Harden Your Website using Security Headers
Any website is susceptible to remote attacks. Starting with the hosting server and its deployed applications, continuing with website CMS and deployed modules and extensions. Everything is potentially vulnerable.
The WordPress platform generally implies a high risk. The environment suit such as plugins and themes are found vulnerable all time. That creates security problems for everyone.
WP Hide is a great way to add another layer of security. Disguising everything on the site, the intruder is lost and unable to create a focused attack on a specific vulnerability.
On top of hiding, the plugin provides an easy way to manage the response Security Headers. The Security Headers are HTTP pieces of information, sent back to the user browser that heavily increases the overall security protection.
Table of Contents
What a Security Header is?
A Security header is an HTTP piece of information used by web applications to configure and increase the security aspects within user browsers.
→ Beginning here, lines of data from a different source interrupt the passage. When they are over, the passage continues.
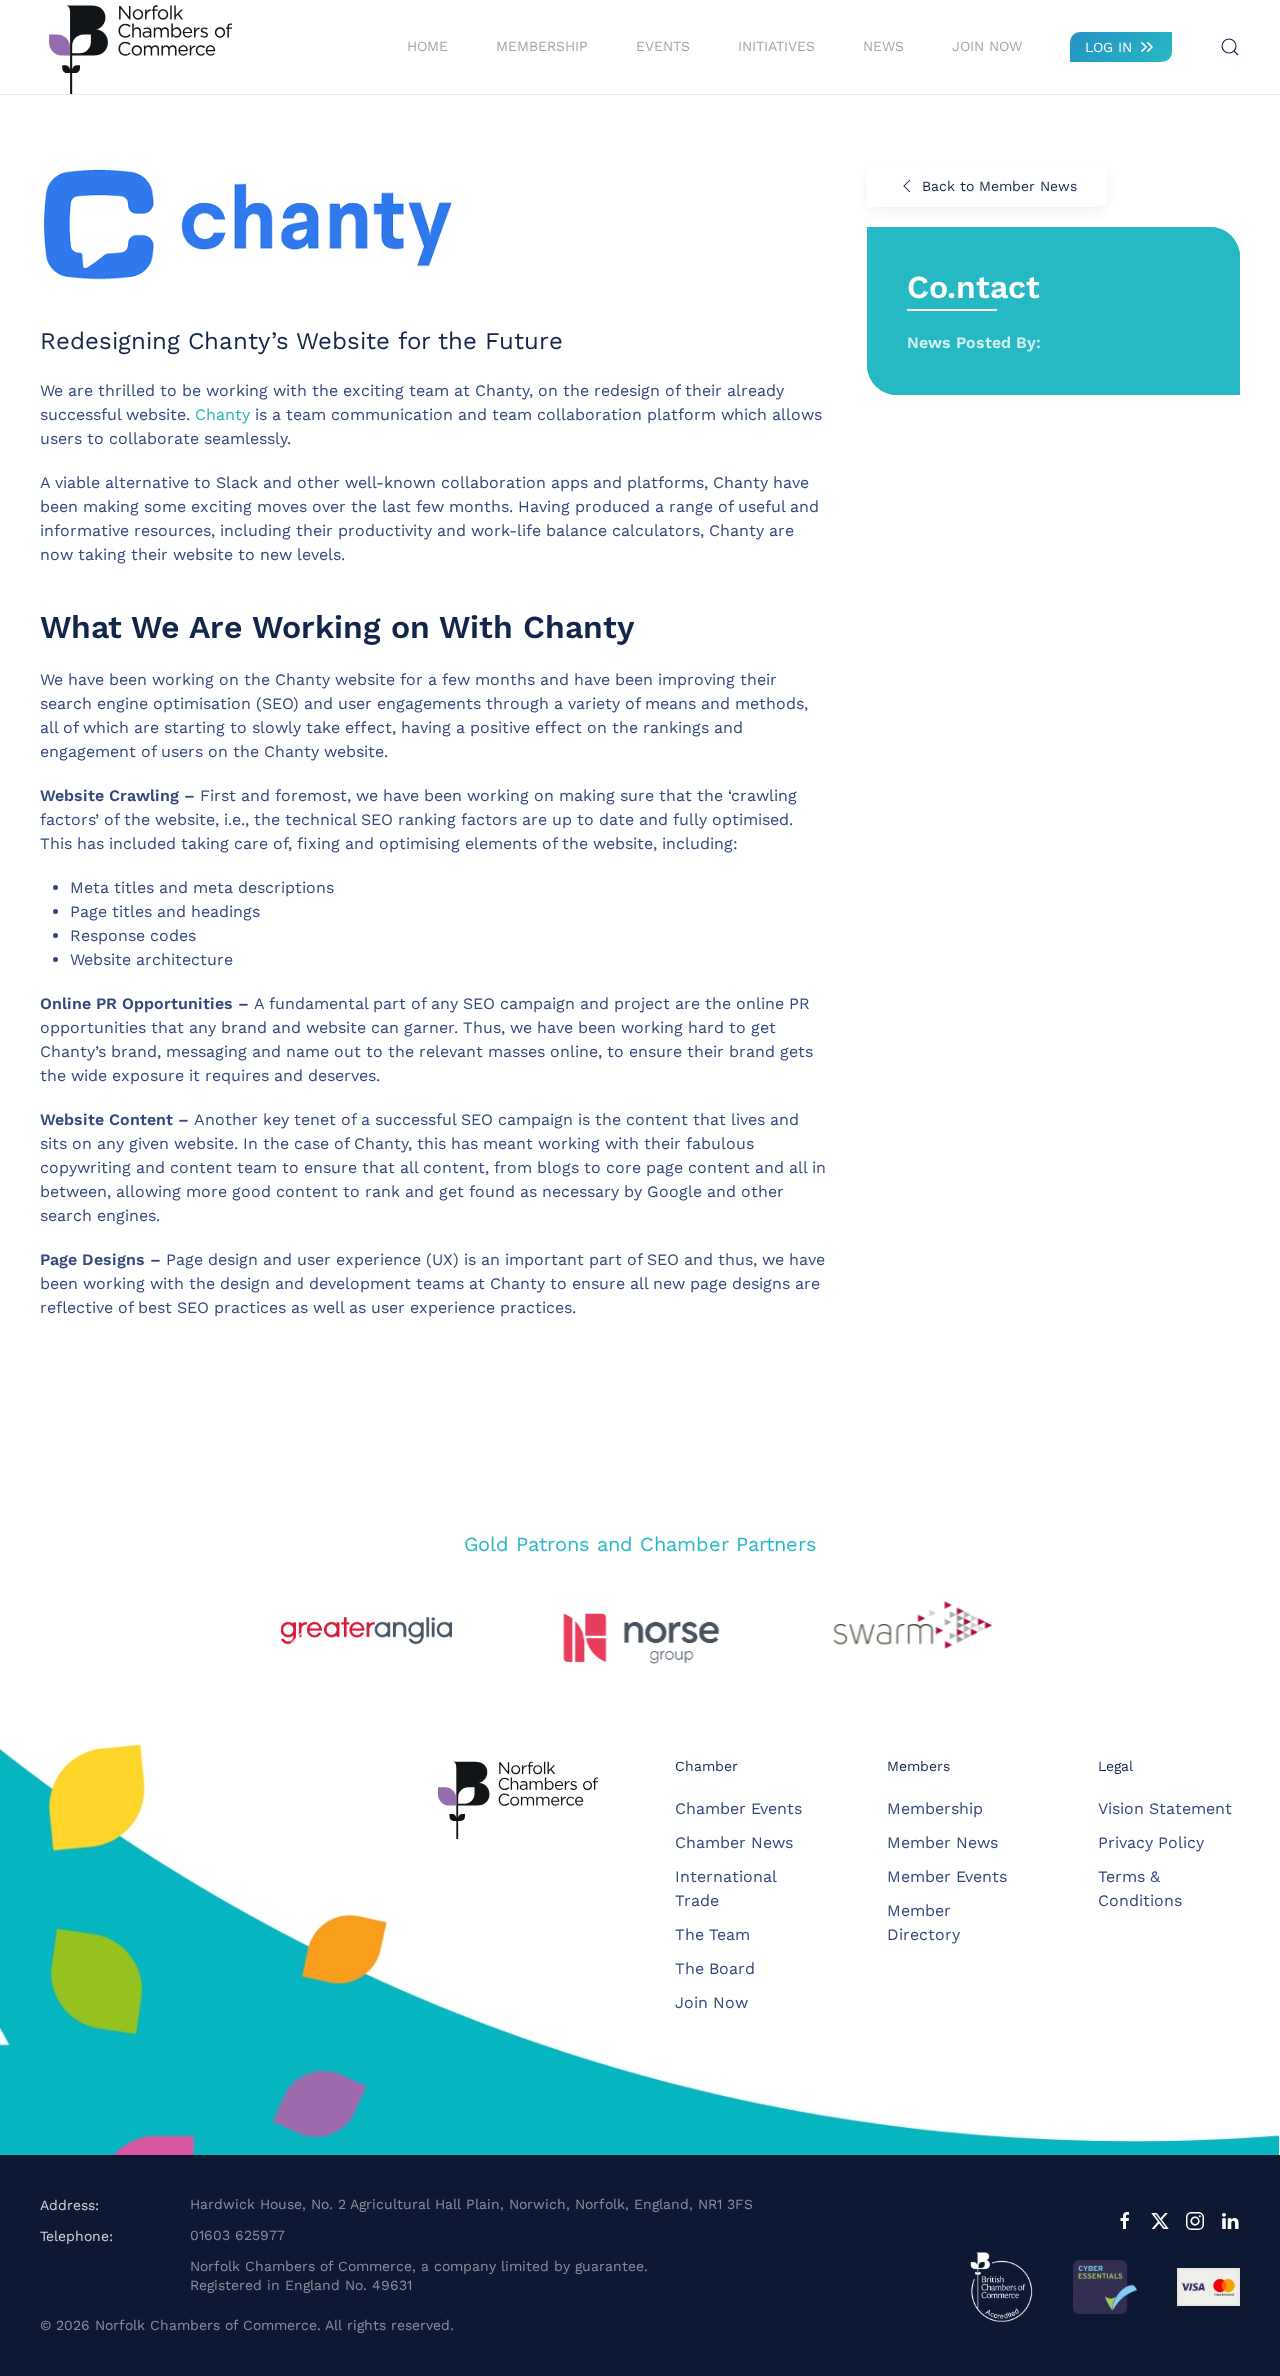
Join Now (987, 46)
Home (427, 46)
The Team (712, 1934)
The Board (715, 1968)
Based on the provided server directives ( the Security Headers ) a browser engine can make it harder to exploit client-side vulnerabilities such as Cross-Site Scripting, code injection or Clickjacking.
These headers are part of the HTTP response and are mainly a combination of key-value pairs.
Why use Security Headers?
Strengthening site security is the ultimate goal for everyone. Data breach happens all the time, many websites get hacked due to poorly code implementation, misconfiguration or lack of any type of protection. The Security Headers is a great way to greatly increase the overall site protection.
Which are the Security Headers?
There is a comprehensive list of headers that are indexed as security data. The WP Hide PRO can manage all of those headers:
- Cross-Origin-Embedder-Policy (COEP)
- Cross-Origin-Opener-Policy (COOP)
- Cross-Origin-Resource-Policy (CORP)
- Expect CT
- Permissions Policy ( replaced Feature Policy )
- Strict-Transport-Security (HSTS)
- X-Frame-Options (XFO)
How to implement the Security Headers using WP-Hide?
Depending on the server type ( e.g. Apache, Nginx ) a security header requires a special line on the system configuration. On Apache, it works with Header set while on Nginx it rely on the “add_header” directive. A header syntax is critical, as using the wrong format conclude to a whole site failure.
The WP Hide plugin eliminates this huge inconvenience. The Security Headers become easy to manage through a graphic interface, while the plugin core automatically creates the appropriate rewrite data and deploys on the server-side. Chose the required security headers and appropriate option makes the operation a click away:
Sample options interface for Cross-Origin-Embedder-Policy (COEP) security header:
Using the Check Headers interface, a feedback of active headers deployed on the site is returned. That ensures the headers are successfully deployed and active across the website. If apply, the module also outputs additional recommendations regarding specific headers to use.
Based on the existing headers an algorithm calculates an estimated level of protection for the current site. This is a dynamic graph that changes accordingly to the new headers.